* _Exercise details_: Give every line below again, exactly.

╭──

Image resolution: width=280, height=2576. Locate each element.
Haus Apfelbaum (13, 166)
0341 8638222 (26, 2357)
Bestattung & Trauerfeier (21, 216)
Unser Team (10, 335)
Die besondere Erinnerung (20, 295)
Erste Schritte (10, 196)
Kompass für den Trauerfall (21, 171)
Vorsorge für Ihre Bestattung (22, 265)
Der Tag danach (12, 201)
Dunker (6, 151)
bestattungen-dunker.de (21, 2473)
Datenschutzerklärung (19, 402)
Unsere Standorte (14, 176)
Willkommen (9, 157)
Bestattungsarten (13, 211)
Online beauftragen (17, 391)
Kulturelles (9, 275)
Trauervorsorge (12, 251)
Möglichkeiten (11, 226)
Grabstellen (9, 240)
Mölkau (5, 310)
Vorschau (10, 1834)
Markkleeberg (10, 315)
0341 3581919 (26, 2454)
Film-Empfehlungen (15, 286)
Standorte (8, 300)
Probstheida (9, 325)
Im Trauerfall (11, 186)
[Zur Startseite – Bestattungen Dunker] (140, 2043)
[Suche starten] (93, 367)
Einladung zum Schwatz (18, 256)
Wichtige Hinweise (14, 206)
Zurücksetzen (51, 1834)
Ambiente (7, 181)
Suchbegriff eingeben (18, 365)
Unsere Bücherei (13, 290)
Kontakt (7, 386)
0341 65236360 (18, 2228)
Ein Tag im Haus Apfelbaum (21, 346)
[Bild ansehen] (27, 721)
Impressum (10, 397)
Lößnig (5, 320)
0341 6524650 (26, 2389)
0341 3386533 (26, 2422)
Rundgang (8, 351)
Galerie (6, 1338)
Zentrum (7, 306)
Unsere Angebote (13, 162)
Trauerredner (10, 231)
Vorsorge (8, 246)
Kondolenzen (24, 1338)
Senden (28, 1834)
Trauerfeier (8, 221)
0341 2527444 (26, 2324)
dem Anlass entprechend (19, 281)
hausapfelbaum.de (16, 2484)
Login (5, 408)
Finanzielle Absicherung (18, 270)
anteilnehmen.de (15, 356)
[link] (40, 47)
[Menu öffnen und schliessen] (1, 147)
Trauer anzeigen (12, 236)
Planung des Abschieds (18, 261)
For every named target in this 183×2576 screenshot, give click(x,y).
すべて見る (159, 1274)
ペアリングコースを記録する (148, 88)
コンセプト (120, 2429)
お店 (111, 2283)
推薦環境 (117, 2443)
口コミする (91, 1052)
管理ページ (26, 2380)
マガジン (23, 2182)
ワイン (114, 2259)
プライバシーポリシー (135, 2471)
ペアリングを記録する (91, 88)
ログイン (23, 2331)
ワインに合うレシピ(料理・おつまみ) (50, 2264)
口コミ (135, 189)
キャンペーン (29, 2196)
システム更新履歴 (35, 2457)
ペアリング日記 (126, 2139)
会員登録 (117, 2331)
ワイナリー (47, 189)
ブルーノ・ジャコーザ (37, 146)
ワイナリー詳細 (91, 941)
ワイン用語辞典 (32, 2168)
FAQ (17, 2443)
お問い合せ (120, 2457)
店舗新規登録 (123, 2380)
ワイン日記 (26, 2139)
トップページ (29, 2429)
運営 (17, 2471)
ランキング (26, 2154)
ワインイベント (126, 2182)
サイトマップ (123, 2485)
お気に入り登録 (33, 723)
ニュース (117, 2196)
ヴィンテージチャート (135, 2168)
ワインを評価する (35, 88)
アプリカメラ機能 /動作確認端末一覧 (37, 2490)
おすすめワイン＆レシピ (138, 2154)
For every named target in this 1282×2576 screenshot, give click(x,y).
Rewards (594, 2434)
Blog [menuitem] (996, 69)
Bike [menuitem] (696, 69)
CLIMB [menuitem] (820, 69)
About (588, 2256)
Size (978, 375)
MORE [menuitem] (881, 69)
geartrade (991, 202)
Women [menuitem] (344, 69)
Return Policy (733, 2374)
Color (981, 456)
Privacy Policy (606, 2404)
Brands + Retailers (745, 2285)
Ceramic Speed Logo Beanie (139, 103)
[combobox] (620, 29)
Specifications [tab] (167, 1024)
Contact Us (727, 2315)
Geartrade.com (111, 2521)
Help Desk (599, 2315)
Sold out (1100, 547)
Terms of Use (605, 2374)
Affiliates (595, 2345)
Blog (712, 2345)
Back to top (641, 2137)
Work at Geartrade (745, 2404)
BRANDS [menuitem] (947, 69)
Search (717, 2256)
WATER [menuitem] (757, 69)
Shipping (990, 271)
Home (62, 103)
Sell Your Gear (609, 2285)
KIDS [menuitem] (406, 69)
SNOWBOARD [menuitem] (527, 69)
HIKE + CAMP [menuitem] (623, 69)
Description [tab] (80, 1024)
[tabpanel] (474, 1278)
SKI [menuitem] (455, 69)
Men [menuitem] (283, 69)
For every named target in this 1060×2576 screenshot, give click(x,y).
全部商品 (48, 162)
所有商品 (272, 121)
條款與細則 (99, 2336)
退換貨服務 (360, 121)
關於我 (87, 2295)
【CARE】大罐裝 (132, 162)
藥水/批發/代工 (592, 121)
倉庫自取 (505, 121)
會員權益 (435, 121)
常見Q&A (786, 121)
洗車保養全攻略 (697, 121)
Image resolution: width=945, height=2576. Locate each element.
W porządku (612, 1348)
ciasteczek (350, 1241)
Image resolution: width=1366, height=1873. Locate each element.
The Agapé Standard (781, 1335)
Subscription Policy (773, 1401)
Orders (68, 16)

╰──

* _Problem solution_:
Image resolution: width=280, height=2576. Locate each element.
Haus Apfelbaum (13, 166)
0341 8638222 (26, 2357)
Bestattung & Trauerfeier (21, 216)
Unser Team (10, 335)
Die besondere Erinnerung (20, 295)
Erste Schritte (10, 196)
Kompass für den Trauerfall (21, 171)
Vorsorge für Ihre Bestattung (22, 265)
Der Tag danach (12, 201)
Dunker (6, 151)
bestattungen-dunker.de (21, 2473)
Datenschutzerklärung (19, 402)
Unsere Standorte (14, 176)
Willkommen (9, 157)
Bestattungsarten (13, 211)
Online beauftragen (17, 391)
Kulturelles (9, 275)
Trauervorsorge (12, 251)
Möglichkeiten (11, 226)
Grabstellen (9, 240)
Mölkau (5, 310)
Vorschau (10, 1834)
Markkleeberg (10, 315)
0341 3581919 (26, 2454)
Film-Empfehlungen (15, 286)
Standorte (8, 300)
Probstheida (9, 325)
Im Trauerfall (11, 186)
[Zur Startseite – Bestattungen Dunker] (140, 2043)
[Suche starten] (93, 367)
Einladung zum Schwatz (18, 256)
Wichtige Hinweise (14, 206)
Zurücksetzen (51, 1834)
Ambiente (7, 181)
Suchbegriff eingeben (18, 365)
Unsere Bücherei (13, 290)
Kontakt (7, 386)
0341 65236360 (18, 2228)
Ein Tag im Haus Apfelbaum (21, 346)
[Bild ansehen] (27, 721)
Impressum (10, 397)
Lößnig (5, 320)
0341 6524650 (26, 2389)
0341 3386533 (26, 2422)
Rundgang (8, 351)
Galerie (6, 1338)
Zentrum (7, 306)
Unsere Angebote (13, 162)
Trauerredner (10, 231)
Vorsorge (8, 246)
Kondolenzen (24, 1338)
Senden (28, 1834)
Trauerfeier (8, 221)
0341 2527444 (26, 2324)
dem Anlass entprechend (19, 281)
hausapfelbaum.de (16, 2484)
Login (5, 408)
Finanzielle Absicherung (18, 270)
anteilnehmen.de (15, 356)
[link] (40, 47)
[Menu öffnen und schliessen] (1, 147)
Trauer anzeigen (12, 236)
Planung des Abschieds (18, 261)
For every named target in this 183×2576 screenshot, give click(x,y).
すべて見る (159, 1274)
ペアリングコースを記録する (148, 88)
コンセプト (120, 2429)
お店 (111, 2283)
推薦環境 (117, 2443)
口コミする (91, 1052)
管理ページ (26, 2380)
マガジン (23, 2182)
ワイン (114, 2259)
プライバシーポリシー (135, 2471)
ペアリングを記録する (91, 88)
ログイン (23, 2331)
ワインに合うレシピ(料理・おつまみ) (50, 2264)
口コミ (135, 189)
キャンペーン (29, 2196)
システム更新履歴 (35, 2457)
ペアリング日記 (126, 2139)
会員登録 (117, 2331)
ワイナリー (47, 189)
ブルーノ・ジャコーザ (37, 146)
ワイナリー詳細 (91, 941)
ワイン用語辞典 (32, 2168)
FAQ (17, 2443)
お問い合せ (120, 2457)
店舗新規登録 (123, 2380)
ワイン日記 (26, 2139)
トップページ (29, 2429)
運営 (17, 2471)
ランキング (26, 2154)
ワインイベント (126, 2182)
サイトマップ (123, 2485)
お気に入り登録 (33, 723)
ニュース (117, 2196)
ヴィンテージチャート (135, 2168)
ワインを評価する (35, 88)
アプリカメラ機能 /動作確認端末一覧 (37, 2490)
おすすめワイン＆レシピ (138, 2154)
For every named target in this 1282×2576 screenshot, give click(x,y).
Rewards (594, 2434)
Blog [menuitem] (996, 69)
Bike [menuitem] (696, 69)
CLIMB [menuitem] (820, 69)
About (588, 2256)
Size (978, 375)
MORE [menuitem] (881, 69)
geartrade (991, 202)
Women [menuitem] (344, 69)
Return Policy (733, 2374)
Color (981, 456)
Privacy Policy (606, 2404)
Brands + Retailers (745, 2285)
Ceramic Speed Logo Beanie (139, 103)
[combobox] (620, 29)
Specifications [tab] (167, 1024)
Contact Us (727, 2315)
Geartrade.com (111, 2521)
Help Desk (599, 2315)
Sold out (1100, 547)
Terms of Use (605, 2374)
Affiliates (595, 2345)
Blog (712, 2345)
Back to top (641, 2137)
Work at Geartrade (745, 2404)
BRANDS [menuitem] (947, 69)
Search (717, 2256)
WATER [menuitem] (757, 69)
Shipping (990, 271)
Home (62, 103)
Sell Your Gear (609, 2285)
KIDS [menuitem] (406, 69)
SNOWBOARD [menuitem] (527, 69)
HIKE + CAMP [menuitem] (623, 69)
Description [tab] (80, 1024)
[tabpanel] (474, 1278)
SKI [menuitem] (455, 69)
Men [menuitem] (283, 69)
For every named target in this 1060×2576 screenshot, give click(x,y).
全部商品 (48, 162)
所有商品 (272, 121)
條款與細則 (99, 2336)
退換貨服務 (360, 121)
關於我 (87, 2295)
【CARE】大罐裝 (132, 162)
藥水/批發/代工 (592, 121)
倉庫自取 (505, 121)
會員權益 (435, 121)
常見Q&A (786, 121)
洗車保養全攻略 (697, 121)
Image resolution: width=945, height=2576. Locate each element.
W porządku (612, 1348)
ciasteczek (350, 1241)
Image resolution: width=1366, height=1873. Locate each element.
The Agapé Standard (781, 1335)
Subscription Policy (773, 1401)
Orders (68, 16)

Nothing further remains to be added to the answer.